Boeing warns of job losses and makes spending cuts after strike
Boeing is making immediate spending cuts and says it may temporarily lay off staff, as it grapples with a strike by more than 30,000 workers in the US.
The cuts include a freeze on hiring, “significant reductions” of spending at suppliers, and a ban on non-essential and first-and business-class travel, including by senior executives.
Boeing said the moves were aimed at preserving cash during the industrial action stand-off that executives have warned will worsen the firm’s already perilous financial state.
“Our business is in a difficult period,” chief financial officer Brian West wrote in a letter to staff.
“This strike jeopardizes our recovery in a significant way and we must take necessary actions to preserve cash and safeguard our shared future,” he added.
The strike at Boeing began on Friday, hours after workers in Washington State and Oregon rejected a new four-year contract offer.
The proposed deal promised a 25% pay increase over four years and improvements to terms and conditions, and had been recommended to the workforce by union leaders.
Boeing itself described the offer as “historic”, but the deal was overwhelmingly voted down by employees.
Talks are due to re-start on Tuesday, according to the union.
In the meantime factories building the 737 Max, the 777 and the 767 freighter have all been affected by the walk outs.
Boeing has asked suppliers to halt shipments of most parts for those planes, suspended non-essential capital spending and frozen spending on consultants.
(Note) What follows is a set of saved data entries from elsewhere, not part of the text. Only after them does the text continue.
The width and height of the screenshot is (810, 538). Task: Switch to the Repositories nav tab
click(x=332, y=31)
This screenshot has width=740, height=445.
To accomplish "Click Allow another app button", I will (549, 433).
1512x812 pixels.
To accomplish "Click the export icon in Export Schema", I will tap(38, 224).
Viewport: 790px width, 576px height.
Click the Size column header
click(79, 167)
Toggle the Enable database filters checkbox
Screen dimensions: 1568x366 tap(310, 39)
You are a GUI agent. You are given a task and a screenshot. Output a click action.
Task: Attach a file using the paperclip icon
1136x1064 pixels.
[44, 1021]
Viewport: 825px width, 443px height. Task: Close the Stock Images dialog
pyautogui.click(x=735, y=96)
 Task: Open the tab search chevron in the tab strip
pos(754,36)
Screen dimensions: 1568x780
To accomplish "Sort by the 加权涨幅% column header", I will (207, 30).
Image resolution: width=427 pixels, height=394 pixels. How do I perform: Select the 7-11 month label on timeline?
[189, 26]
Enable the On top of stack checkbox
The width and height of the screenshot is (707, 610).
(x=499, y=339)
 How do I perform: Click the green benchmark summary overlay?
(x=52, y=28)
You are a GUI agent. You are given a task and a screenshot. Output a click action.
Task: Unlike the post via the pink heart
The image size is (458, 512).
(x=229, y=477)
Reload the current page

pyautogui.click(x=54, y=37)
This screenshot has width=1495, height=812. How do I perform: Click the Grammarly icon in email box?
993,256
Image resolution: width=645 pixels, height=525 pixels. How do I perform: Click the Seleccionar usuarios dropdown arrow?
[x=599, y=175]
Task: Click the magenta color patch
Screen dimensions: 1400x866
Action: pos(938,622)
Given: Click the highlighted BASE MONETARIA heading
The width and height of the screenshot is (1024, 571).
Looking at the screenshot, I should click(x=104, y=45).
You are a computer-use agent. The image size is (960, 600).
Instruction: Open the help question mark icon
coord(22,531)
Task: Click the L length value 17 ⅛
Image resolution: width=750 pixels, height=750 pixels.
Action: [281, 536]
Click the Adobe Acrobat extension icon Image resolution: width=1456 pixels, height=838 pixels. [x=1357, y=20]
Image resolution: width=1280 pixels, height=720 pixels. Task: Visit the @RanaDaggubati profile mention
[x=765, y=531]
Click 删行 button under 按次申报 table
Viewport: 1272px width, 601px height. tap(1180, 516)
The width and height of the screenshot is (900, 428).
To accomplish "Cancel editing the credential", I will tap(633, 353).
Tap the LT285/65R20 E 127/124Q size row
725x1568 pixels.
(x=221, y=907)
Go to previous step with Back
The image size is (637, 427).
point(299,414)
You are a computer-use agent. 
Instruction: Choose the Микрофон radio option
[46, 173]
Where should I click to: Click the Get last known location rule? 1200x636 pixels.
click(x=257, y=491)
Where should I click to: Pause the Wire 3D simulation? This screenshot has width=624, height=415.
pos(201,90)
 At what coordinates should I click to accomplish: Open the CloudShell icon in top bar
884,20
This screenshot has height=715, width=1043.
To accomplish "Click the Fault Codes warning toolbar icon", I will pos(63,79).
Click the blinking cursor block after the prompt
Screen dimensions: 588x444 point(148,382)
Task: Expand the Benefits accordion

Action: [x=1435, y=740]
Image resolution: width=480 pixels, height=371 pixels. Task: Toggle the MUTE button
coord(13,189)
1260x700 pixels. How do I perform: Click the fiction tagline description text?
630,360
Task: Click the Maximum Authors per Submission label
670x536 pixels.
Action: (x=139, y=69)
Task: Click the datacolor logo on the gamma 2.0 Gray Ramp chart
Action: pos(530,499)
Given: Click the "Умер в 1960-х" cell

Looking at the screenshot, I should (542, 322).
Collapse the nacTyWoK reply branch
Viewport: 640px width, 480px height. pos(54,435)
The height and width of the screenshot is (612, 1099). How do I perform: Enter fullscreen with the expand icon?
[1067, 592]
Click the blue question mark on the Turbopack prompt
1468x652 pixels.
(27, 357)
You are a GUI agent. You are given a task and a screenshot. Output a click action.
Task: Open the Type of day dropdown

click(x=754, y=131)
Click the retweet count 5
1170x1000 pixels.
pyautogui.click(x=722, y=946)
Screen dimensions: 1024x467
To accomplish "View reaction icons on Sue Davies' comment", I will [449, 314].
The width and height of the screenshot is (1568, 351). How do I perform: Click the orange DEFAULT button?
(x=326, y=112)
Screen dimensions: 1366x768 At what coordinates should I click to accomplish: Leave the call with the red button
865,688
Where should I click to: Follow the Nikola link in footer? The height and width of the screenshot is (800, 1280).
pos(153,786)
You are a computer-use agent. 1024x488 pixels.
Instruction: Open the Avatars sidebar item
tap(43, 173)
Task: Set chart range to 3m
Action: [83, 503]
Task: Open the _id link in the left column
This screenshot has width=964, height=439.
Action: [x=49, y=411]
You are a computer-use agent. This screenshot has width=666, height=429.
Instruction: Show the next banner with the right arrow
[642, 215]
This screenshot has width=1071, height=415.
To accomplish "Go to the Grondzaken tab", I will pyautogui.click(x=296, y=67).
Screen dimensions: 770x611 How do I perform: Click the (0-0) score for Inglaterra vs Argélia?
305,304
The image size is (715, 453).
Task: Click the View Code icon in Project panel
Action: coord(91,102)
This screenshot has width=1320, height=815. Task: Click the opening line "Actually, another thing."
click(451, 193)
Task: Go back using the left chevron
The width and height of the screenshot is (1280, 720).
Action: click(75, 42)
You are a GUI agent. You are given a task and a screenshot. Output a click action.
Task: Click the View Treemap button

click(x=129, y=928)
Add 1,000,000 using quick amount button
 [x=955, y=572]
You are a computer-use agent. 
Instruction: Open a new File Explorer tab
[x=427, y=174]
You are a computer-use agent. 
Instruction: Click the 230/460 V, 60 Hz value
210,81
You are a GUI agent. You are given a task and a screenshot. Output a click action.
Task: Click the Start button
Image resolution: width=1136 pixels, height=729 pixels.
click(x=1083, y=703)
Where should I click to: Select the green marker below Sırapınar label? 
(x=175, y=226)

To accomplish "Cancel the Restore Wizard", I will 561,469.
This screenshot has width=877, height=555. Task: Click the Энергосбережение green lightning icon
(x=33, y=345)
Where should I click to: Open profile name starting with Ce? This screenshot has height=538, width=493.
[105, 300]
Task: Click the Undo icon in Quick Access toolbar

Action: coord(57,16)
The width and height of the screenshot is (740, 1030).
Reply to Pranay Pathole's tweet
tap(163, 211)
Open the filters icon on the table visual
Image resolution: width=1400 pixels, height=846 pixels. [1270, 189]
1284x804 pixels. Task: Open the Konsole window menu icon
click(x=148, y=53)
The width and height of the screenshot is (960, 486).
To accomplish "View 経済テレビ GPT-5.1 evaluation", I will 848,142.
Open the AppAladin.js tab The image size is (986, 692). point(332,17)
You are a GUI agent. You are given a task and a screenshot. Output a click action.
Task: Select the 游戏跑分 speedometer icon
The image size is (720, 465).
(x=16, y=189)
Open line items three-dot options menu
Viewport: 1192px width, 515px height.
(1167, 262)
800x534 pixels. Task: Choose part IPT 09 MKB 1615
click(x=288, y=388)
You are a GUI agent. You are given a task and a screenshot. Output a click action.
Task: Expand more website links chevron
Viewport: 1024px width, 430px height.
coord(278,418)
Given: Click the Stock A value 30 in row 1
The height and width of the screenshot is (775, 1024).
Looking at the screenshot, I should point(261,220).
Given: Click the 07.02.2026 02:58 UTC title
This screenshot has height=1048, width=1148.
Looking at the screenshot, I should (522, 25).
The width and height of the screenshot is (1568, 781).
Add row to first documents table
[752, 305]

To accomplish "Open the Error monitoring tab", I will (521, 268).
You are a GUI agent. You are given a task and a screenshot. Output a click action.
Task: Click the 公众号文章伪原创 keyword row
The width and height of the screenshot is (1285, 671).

The company, which employs more than 170,000 people, the majority of whom are based in the US, said it was also “considering the difficult step of temporary furloughs for many employees, managers and executives in the coming weeks”.
The last strike at Boeing in 2008 lasted about eight weeks.
Boeing has said the impact of the strike will depend on its duration, but analysts say it could cost the firm billions of dollars if it lasts for a number of weeks.
Major ratings companies have warned that the stand-off could lead to a downgrade of the aerospace giant’s credit rating, making it more expensive for the firm to borrow.
The company has been dealing with historic losses. Production has slowed as the firm responds to concerns about the quality of its manufacturing.